Consigne A
D'après l'extrait du document ci-dessous, à quel principe correspond le critère du lieu de naissance ?

Extrait du document
☆ ☆ ☆ ☆ ☆ ☆ ☆

Traduction du lien juridique entre un État et une population, la nationalité apparaît à la fois comme l’expression d’une liberté exercée par l’État (I), souverain dans la détermination des règles devant gouverner son attribution, en même temps que la réalisation d’un droit (II), appartenant à toute personne ayant droit « à » une nationalité.
I. La nationalité, l’expression d’une liberté
La nationalité est d’abord une manifestation de la souveraineté des États. Les règles d’attribution de la nationalité relèvent en effet de la liberté souveraine des États, qui peuvent en définir et en modifier les critères discrétionnairement. D’un point de vue historique, il ressort que quatre critères sont susceptibles de jouer un rôle dans l’attribution de la nationalité :
- Le lieu de naissance (principe du jus soli)
- Le lien de filiation (principe du jus sanguinis)
- Le lieu de résidence (passée, présente ou future)
- Le statut matrimonial, soit la nationalité du conjoint.
Ces critères sont librement maniés par les États, qui peuvent en ajouter d’autres, comme le fait d’investir économiquement dans le pays ; en effet, les règles d’attribution de la nationalité relèvent traditionnellement de la compétence nationale de chaque État et sont faiblement encadrées par le droit international.

☆ ☆ ☆ ☆ ☆ ☆ ☆

Enregistrements extraits
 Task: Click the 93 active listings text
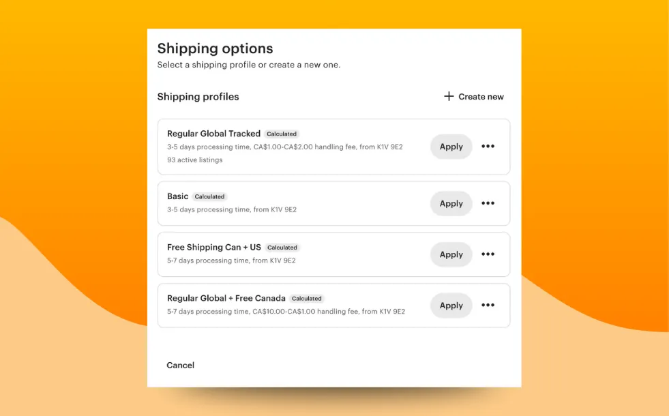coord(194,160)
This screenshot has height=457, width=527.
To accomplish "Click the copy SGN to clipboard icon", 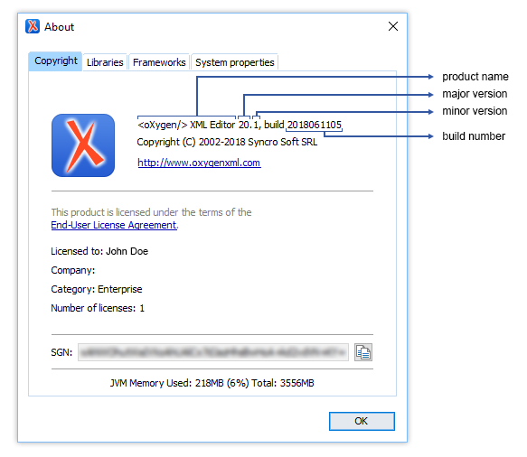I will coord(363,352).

☆ ☆ ☆ ☆ ☆ ☆ ☆

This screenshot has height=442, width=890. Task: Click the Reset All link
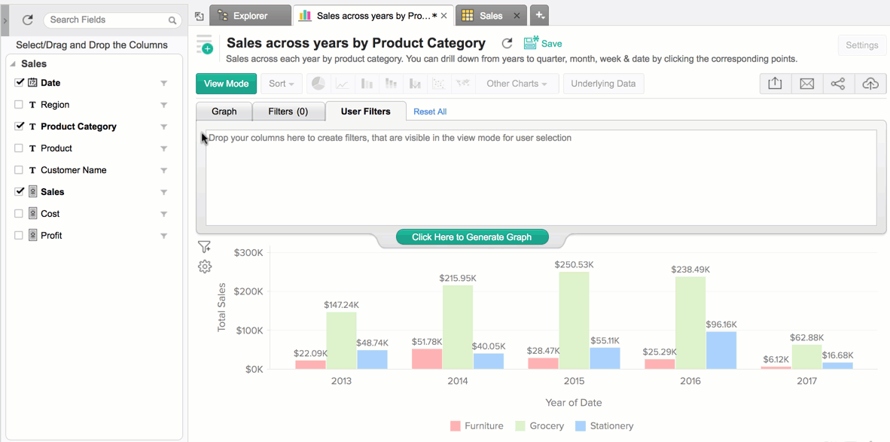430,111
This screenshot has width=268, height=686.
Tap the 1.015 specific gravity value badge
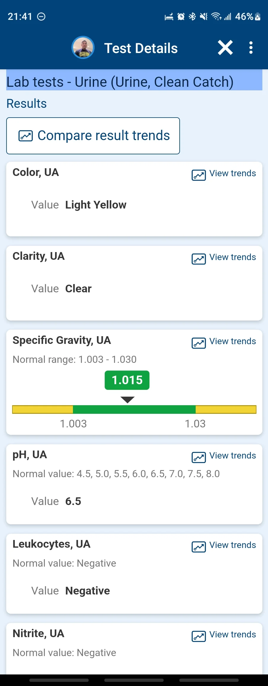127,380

☆ ☆ ☆ ☆ ☆ ☆ ☆

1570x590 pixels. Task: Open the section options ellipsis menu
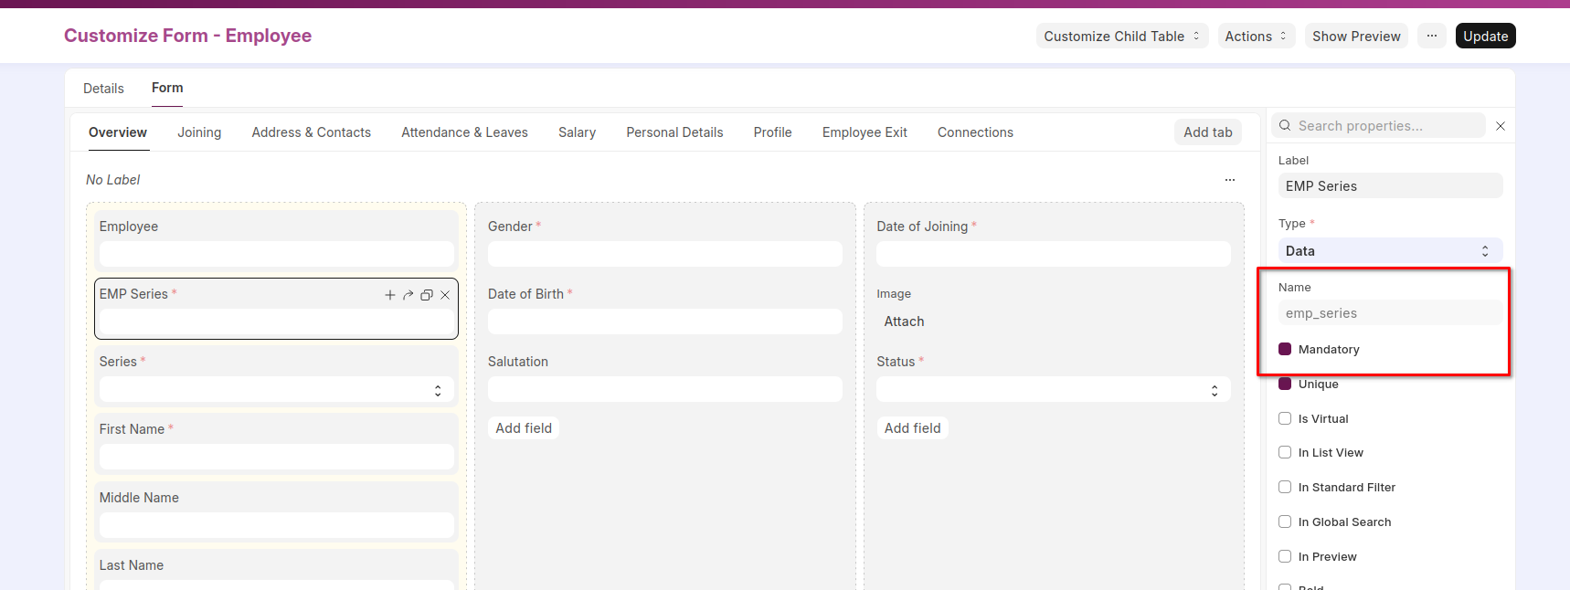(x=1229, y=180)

☆ ☆ ☆ ☆ ☆ ☆ ☆

Consigne B
Renvoyez chaque ligne des enregistrements ci-dessus qui contient le mot « This », en tenant compte de la casse.

Réponse correcte A
Au principe du jus soli.

Réponse correcte B
This screenshot has height=457, width=527.
This screenshot has height=442, width=890. Task: Click the Reset All link
This screenshot has width=268, height=686.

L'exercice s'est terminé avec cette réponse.